Authors including Thompson and Sheila Weller have suggested that the song was written to Taylor's one-time girlfriend Joni Mitchell. Taylor has confirmed this theory, stating during at least one stage performance that it was written for Mitchell. The song was written while Taylor and Mitchell were staying in a hotel in Tucumcari, NM as Taylor was filming "Two-Lane Blacktop." The only instrumentation is Taylor's acoustic guitar, although live performances confirm that the closing riff actually blends two guitars to create the baroque effect. Janovitz praises Taylor's "exquisite" guitar playing, particularly noting the "Renaissance-meets-country-folk riff" at the beginning and end of the song. He also praises Taylor's "vulnerable" "quiet" singing.

Taylor has performed "You Can Close Your Eyes" in live concerts many times, typically accompanied by other singers (quite often female). He performed it with Mitchell during the early 1970s. One such performance, from October 16, 1970, is included on the 2009 album Amchitka. In October 2021, Joni Mitchell released a 1970 duet of her and then-boyfriend Taylor singing "You Can Close Your Eyes," which is to appear on her retrospective Joni Mitchell Archives Vol. 2: The Reprise Years (1968 To 1971).

A performance with Carole King is included on the 2010 album Live at the Troubadour. A solo live performance leads off the 1998 video Live at the Beacon Theater, another live performance is the penultimate track on the 2002 video Pull Over and a different solo live performance closes the 2007 live album One Man Band. The same live performance from One Man Band is included on The Essential James Taylor. The 1998 live version was also included on the Japanese release of the compilation album Greatest Hits Volume 2. The studio version was included on the compilation album The Best of James Taylor. On September 11, 2011, Taylor performed the song in New York City at the National September 11 Memorial & Museum for the 10th anniversary of the 9/11 attacks. The song also was a regular set closer from 2004-12 (with the exception of the summer of 2006 and much of 2008), and 2017-19. In 2021 Taylor began performing it as a duet with his son Henry who had joined the band as a singer that year.

==Cover versions==
Linda Ronstadt covered "You Can Close Your Eyes" as the closing track of her 1974 album Heart Like a Wheel. According to music journalist Dave Thompson, producer Peter Asher, who produced both Taylor's Mud Slide Slim and Ronstadt's Heart Like a Wheel, reinvented the song for Ronstadt. Thompson considers it a "highlight" of Heart Like a Wheel.

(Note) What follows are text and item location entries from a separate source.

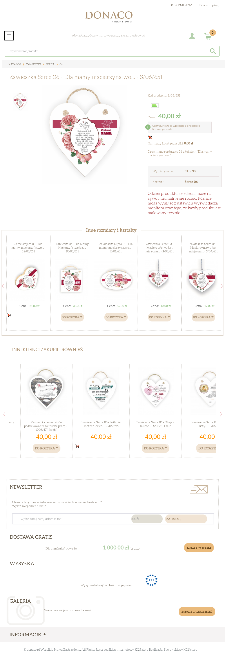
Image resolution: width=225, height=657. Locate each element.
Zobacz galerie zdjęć (196, 611)
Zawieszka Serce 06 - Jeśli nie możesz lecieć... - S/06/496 (101, 424)
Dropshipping (208, 5)
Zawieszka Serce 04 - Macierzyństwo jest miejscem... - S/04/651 (203, 247)
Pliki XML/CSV (181, 5)
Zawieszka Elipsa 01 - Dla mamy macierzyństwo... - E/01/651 (116, 247)
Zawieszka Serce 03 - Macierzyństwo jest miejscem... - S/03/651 (159, 247)
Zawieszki (32, 64)
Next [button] (222, 286)
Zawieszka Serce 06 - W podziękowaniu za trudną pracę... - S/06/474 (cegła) (47, 425)
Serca (49, 64)
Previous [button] (3, 286)
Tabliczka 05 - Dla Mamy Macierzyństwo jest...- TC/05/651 (72, 247)
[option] (85, 134)
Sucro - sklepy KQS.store (180, 649)
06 (60, 64)
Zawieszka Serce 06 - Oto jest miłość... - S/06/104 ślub (155, 424)
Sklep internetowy (121, 649)
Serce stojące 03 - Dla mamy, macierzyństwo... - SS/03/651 (28, 247)
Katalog (15, 64)
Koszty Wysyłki (199, 547)
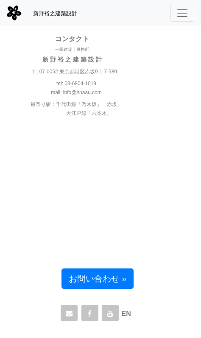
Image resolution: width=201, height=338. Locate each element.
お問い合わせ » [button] (98, 278)
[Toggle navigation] (182, 13)
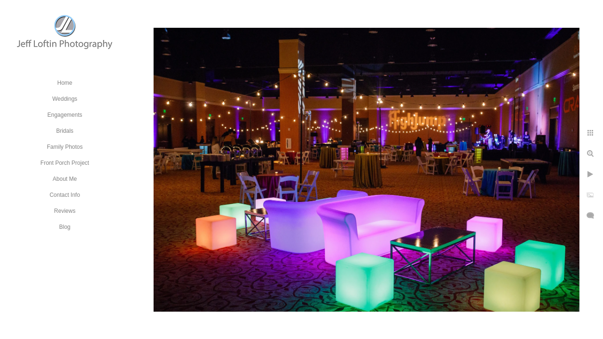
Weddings (64, 99)
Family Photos (64, 147)
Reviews (64, 211)
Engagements (64, 115)
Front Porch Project (65, 163)
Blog (64, 227)
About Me (65, 179)
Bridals (64, 131)
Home (64, 83)
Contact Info (64, 195)
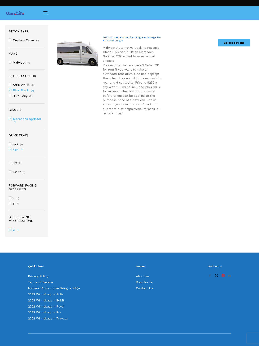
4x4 (16, 150)
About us (143, 276)
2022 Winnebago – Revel (46, 306)
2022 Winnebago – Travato (48, 318)
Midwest (19, 62)
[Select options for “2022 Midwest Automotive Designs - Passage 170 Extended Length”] (234, 42)
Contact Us (144, 288)
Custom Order (23, 40)
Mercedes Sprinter (27, 119)
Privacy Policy (38, 276)
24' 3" (17, 172)
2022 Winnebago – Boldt (46, 300)
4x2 (15, 144)
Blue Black (21, 90)
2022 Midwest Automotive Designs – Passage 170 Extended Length (132, 39)
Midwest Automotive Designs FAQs (54, 288)
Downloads (144, 282)
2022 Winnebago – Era (44, 312)
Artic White (21, 84)
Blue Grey (20, 96)
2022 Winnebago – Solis (46, 294)
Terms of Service (40, 282)
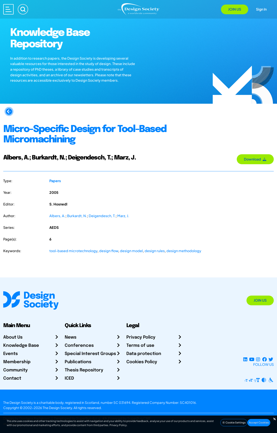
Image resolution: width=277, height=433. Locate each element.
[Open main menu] (8, 9)
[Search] (23, 9)
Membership (17, 362)
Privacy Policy (140, 337)
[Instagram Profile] (258, 359)
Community (15, 370)
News (70, 337)
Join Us (234, 9)
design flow (108, 250)
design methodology (183, 250)
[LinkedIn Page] (245, 359)
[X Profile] (271, 359)
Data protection (143, 354)
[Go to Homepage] (138, 9)
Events (10, 354)
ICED (69, 378)
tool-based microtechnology (73, 250)
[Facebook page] (264, 359)
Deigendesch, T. (102, 215)
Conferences (79, 345)
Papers (55, 180)
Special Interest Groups (90, 354)
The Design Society (57, 408)
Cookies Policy (141, 362)
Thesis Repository (84, 370)
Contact (12, 378)
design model (131, 250)
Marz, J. (123, 215)
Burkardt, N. (77, 215)
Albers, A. (57, 215)
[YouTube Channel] (251, 359)
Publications (78, 362)
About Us (13, 337)
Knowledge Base (21, 345)
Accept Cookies (259, 422)
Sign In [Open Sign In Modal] (261, 9)
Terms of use (140, 345)
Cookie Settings (234, 422)
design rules (155, 250)
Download (255, 159)
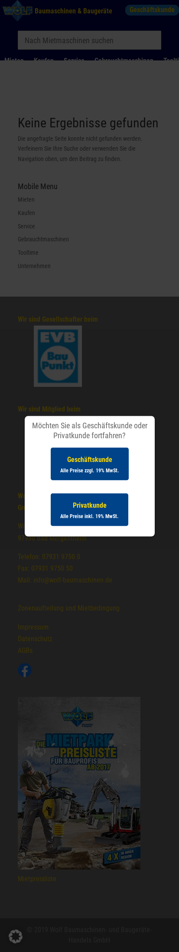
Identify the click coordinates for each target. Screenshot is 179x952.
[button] (15, 936)
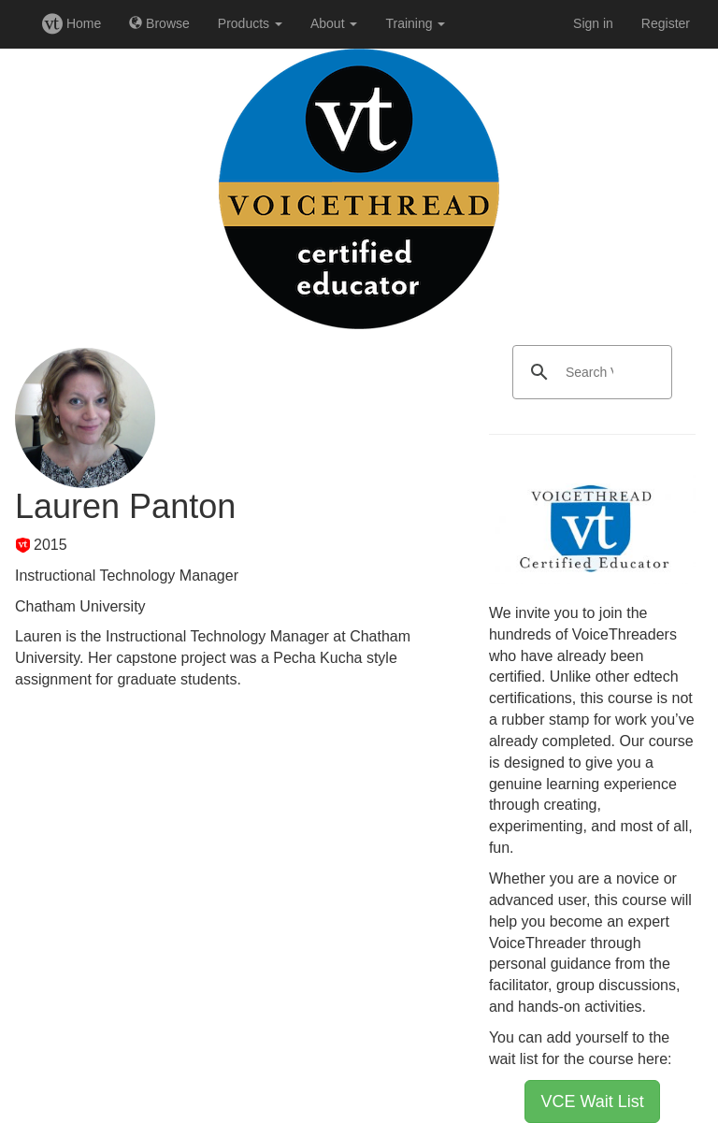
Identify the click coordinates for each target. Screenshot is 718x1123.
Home (71, 23)
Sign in (593, 23)
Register (665, 23)
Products (250, 23)
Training (415, 23)
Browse (159, 23)
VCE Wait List (591, 1101)
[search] (589, 372)
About (333, 23)
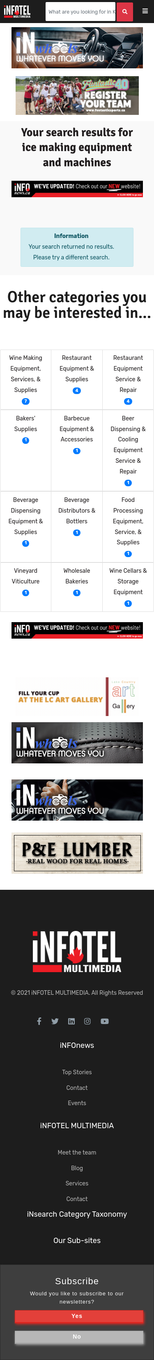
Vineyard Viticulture (26, 576)
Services (77, 1183)
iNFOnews (77, 1045)
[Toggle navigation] (150, 11)
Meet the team (77, 1152)
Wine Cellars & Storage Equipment (128, 581)
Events (77, 1103)
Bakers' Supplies (25, 424)
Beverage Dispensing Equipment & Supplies (25, 516)
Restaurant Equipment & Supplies (77, 369)
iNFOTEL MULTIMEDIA (60, 992)
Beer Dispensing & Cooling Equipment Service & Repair (127, 445)
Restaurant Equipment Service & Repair (128, 374)
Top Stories (77, 1072)
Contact (76, 1088)
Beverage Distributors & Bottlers (76, 511)
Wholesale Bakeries (76, 576)
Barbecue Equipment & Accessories (77, 429)
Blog (77, 1168)
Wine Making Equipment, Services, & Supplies (25, 374)
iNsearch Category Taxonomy (77, 1214)
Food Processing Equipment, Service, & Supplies (128, 521)
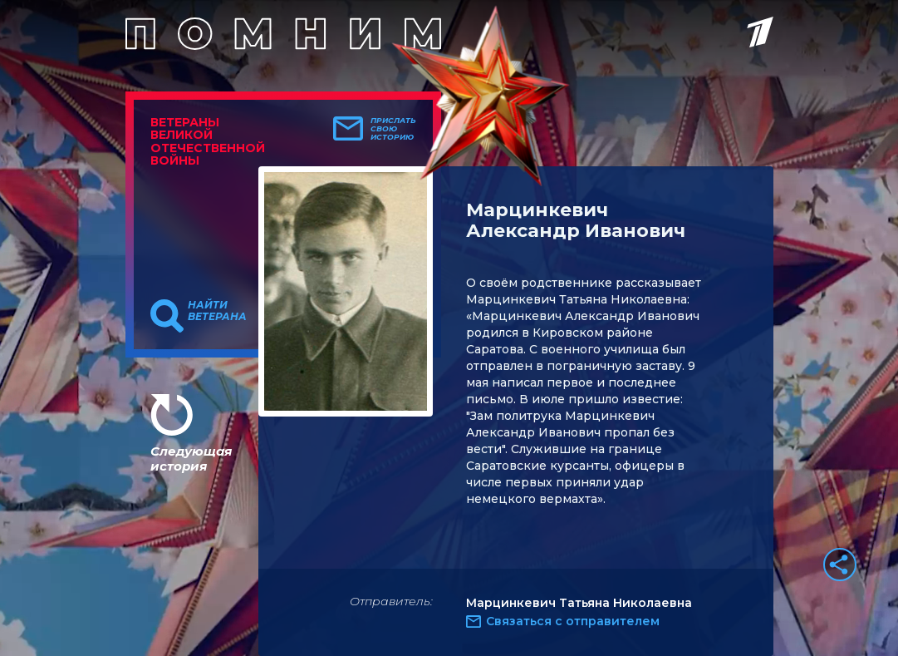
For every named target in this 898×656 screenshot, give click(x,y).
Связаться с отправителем (573, 621)
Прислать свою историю (393, 128)
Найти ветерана (217, 311)
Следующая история (191, 458)
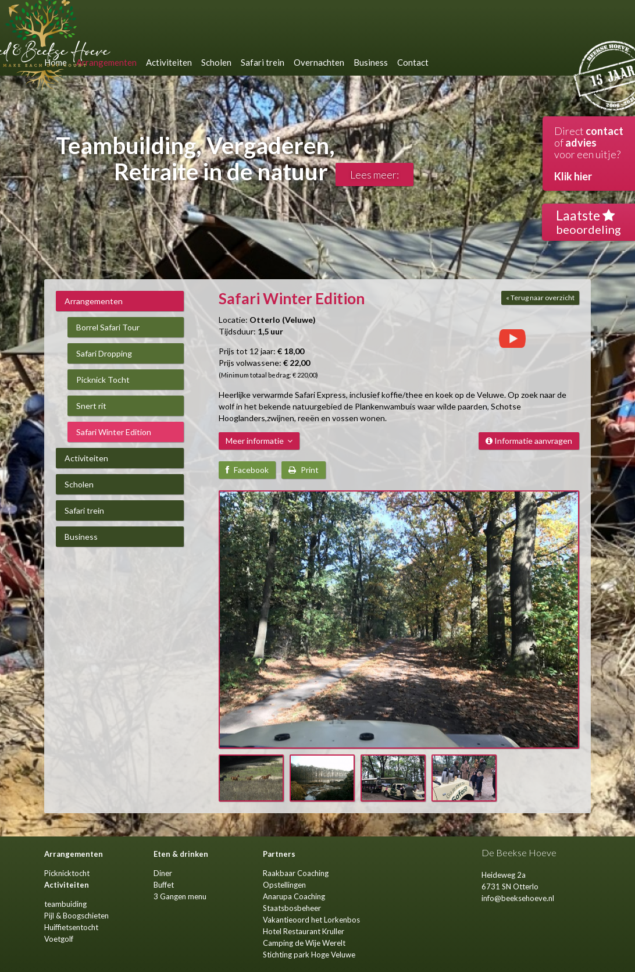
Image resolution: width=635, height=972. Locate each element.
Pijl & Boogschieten (76, 915)
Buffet (164, 884)
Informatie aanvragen (529, 441)
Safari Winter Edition (113, 432)
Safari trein (84, 510)
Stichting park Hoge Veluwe (309, 954)
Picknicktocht (67, 873)
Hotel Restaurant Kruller (303, 931)
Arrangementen (94, 301)
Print (303, 470)
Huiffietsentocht (71, 927)
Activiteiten (86, 458)
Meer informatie (259, 441)
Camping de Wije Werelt (304, 943)
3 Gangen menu (180, 896)
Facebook (247, 470)
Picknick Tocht (103, 379)
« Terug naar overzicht (540, 297)
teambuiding (65, 904)
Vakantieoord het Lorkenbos (311, 919)
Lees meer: (374, 174)
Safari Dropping (104, 353)
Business (81, 537)
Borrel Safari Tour (108, 327)
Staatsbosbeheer (292, 908)
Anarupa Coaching (294, 896)
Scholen (79, 484)
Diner (163, 873)
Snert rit (91, 406)
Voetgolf (58, 938)
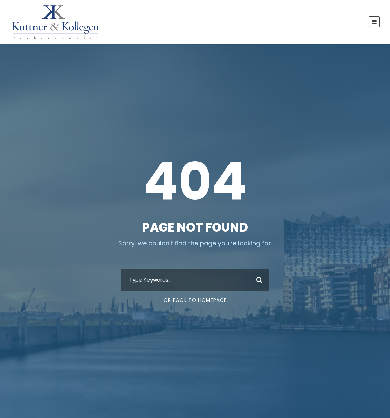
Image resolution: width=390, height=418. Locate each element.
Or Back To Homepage (195, 300)
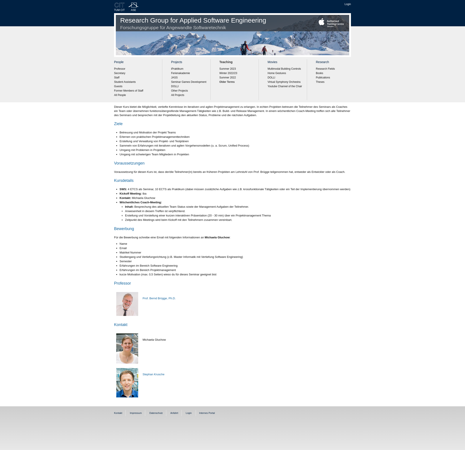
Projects (176, 62)
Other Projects (179, 90)
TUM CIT (119, 10)
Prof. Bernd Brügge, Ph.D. (159, 298)
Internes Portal (207, 413)
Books (319, 73)
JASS (174, 77)
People (119, 62)
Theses (320, 81)
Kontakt (118, 413)
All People (120, 95)
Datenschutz (156, 413)
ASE (133, 10)
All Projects (177, 95)
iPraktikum (177, 68)
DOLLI (175, 86)
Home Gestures (277, 73)
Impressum (136, 413)
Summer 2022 (227, 77)
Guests (118, 86)
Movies (272, 62)
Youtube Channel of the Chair (285, 86)
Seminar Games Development (188, 81)
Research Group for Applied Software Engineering (193, 23)
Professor (119, 68)
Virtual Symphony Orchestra (284, 81)
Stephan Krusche (154, 374)
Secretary (119, 73)
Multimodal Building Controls (284, 68)
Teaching (225, 62)
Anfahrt (174, 413)
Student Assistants (125, 81)
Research (322, 62)
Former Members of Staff (128, 90)
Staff (116, 77)
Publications (323, 77)
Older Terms (227, 81)
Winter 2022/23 (228, 73)
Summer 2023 (227, 68)
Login (348, 4)
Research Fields (325, 68)
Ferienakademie (180, 73)
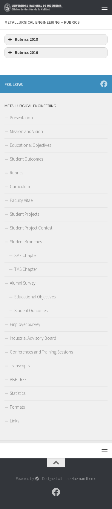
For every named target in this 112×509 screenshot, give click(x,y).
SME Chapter (25, 255)
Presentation (21, 117)
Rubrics (16, 173)
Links (14, 421)
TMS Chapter (25, 269)
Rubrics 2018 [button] (22, 40)
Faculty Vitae (21, 200)
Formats (17, 407)
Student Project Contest (31, 228)
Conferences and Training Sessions (41, 352)
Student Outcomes (26, 159)
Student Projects (24, 214)
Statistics (17, 393)
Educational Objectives (30, 145)
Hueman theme (83, 478)
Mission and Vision (26, 131)
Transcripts (20, 365)
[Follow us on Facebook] (104, 83)
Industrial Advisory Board (33, 338)
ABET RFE (18, 379)
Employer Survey (25, 324)
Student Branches (26, 241)
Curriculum (20, 186)
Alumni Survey (23, 283)
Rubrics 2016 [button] (22, 53)
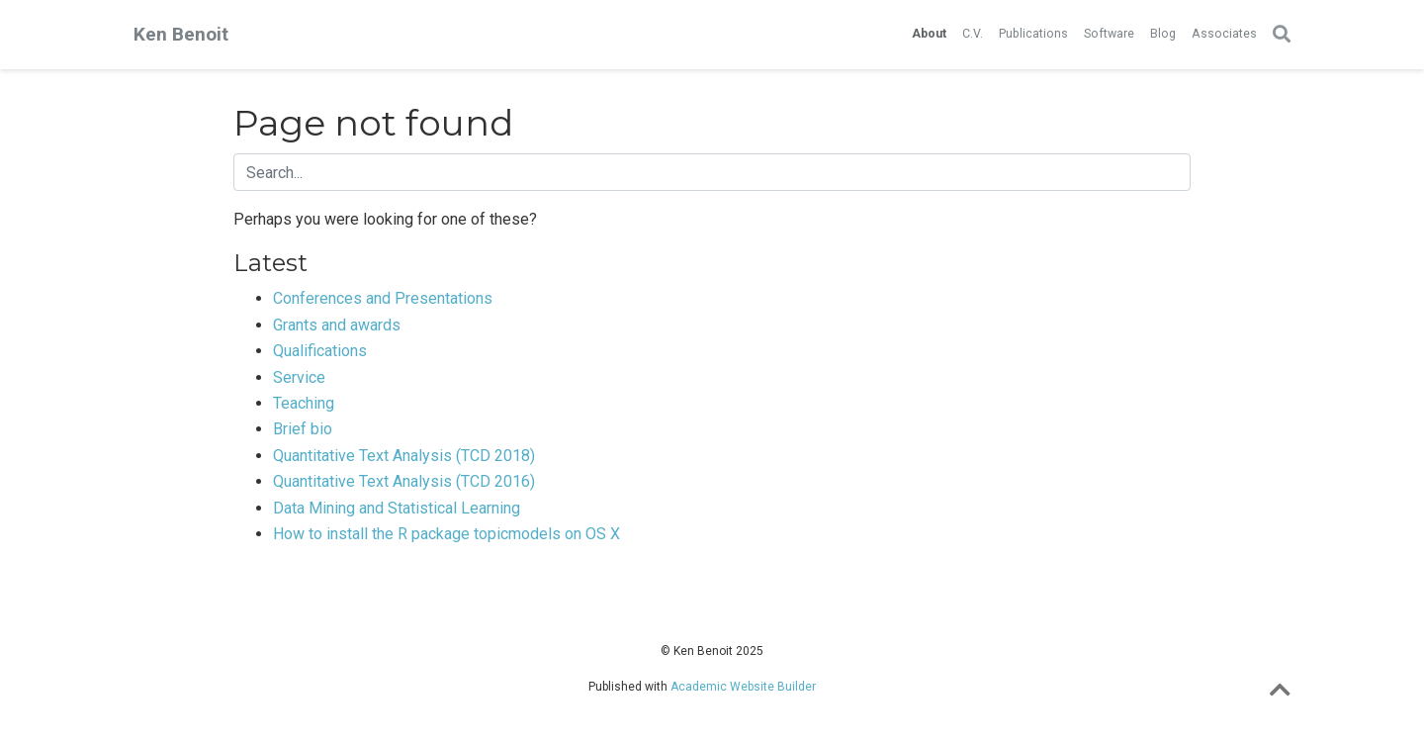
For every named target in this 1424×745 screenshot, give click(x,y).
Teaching (303, 403)
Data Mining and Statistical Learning (396, 508)
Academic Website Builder (743, 687)
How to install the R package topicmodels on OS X (446, 533)
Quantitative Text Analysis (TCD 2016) (404, 481)
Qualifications (320, 350)
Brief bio (302, 428)
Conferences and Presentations (382, 298)
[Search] (1281, 35)
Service (299, 377)
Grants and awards (336, 325)
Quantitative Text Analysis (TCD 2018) (404, 455)
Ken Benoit (181, 34)
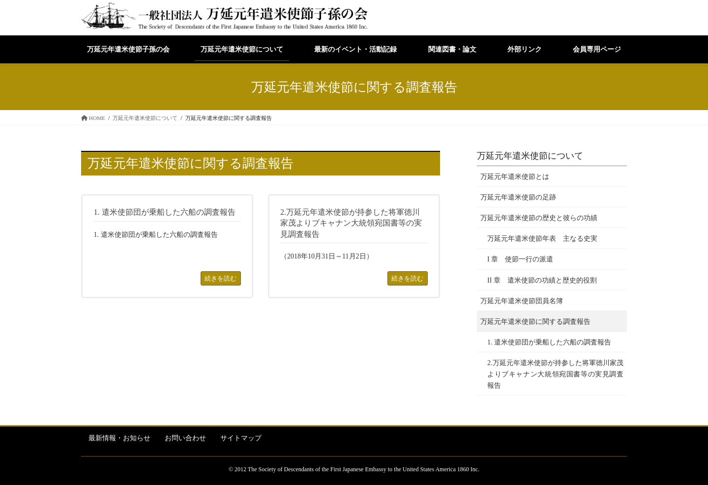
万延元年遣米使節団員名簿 (521, 301)
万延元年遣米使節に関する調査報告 (535, 321)
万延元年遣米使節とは (514, 176)
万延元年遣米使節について (530, 156)
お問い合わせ (185, 438)
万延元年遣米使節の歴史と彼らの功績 (538, 218)
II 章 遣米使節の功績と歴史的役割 (542, 280)
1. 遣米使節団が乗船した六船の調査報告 (549, 342)
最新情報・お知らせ (119, 438)
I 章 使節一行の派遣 (520, 259)
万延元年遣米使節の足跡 (518, 197)
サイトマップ (241, 438)
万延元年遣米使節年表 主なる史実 (542, 238)
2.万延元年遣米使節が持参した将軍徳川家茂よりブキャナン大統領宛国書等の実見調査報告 (555, 374)
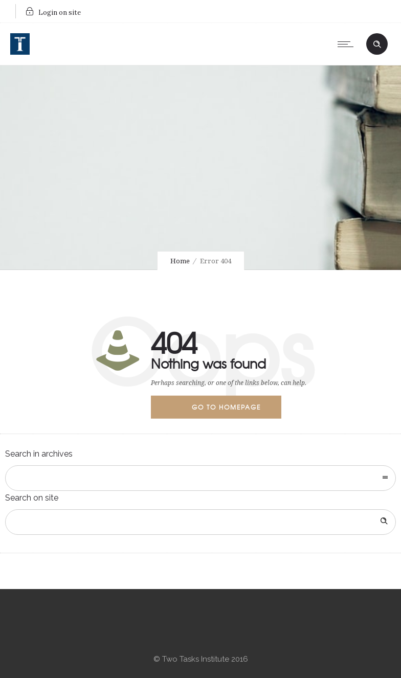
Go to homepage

James Taylor's ex-wife Carly Simon covered the song on her 2007 album Into White accompanied by her children with Taylor, Sally Taylor and Ben Taylor. Author Sheila Weller describes this version as "slow, spectral" and "achingly beautiful." According to Allmusic critic Thom Jurek, mother and children "perform gorgeously" on this version.

Richie Havens covered "You Can Close Your Eyes" on his 1976 album The End of the Beginning. Maureen McGovern covered "You Can Close Your Eyes" as the closing track of her 1992 album Baby I'm Yours. Sheryl Crow covered it on her 2003 album Artist's Choice: Sheryl Crow. The a cappella group the King's Singers covered the song on their 2008 album Simple Gifts and The Young'uns covered it a cappella on their 2012 album When Our Grandfathers Said No.

Sting performed "You Can Close Your Eyes" for a tribute concert for James Taylor in 2006. Pearl Jam's Eddie Vedder, accompanied by the Dixie Chicks' Natalie Maines covered the song in concert in 2010.

Jacob Collier covered "You Can Close Your Eyes" on his 2025 album The Light For Days.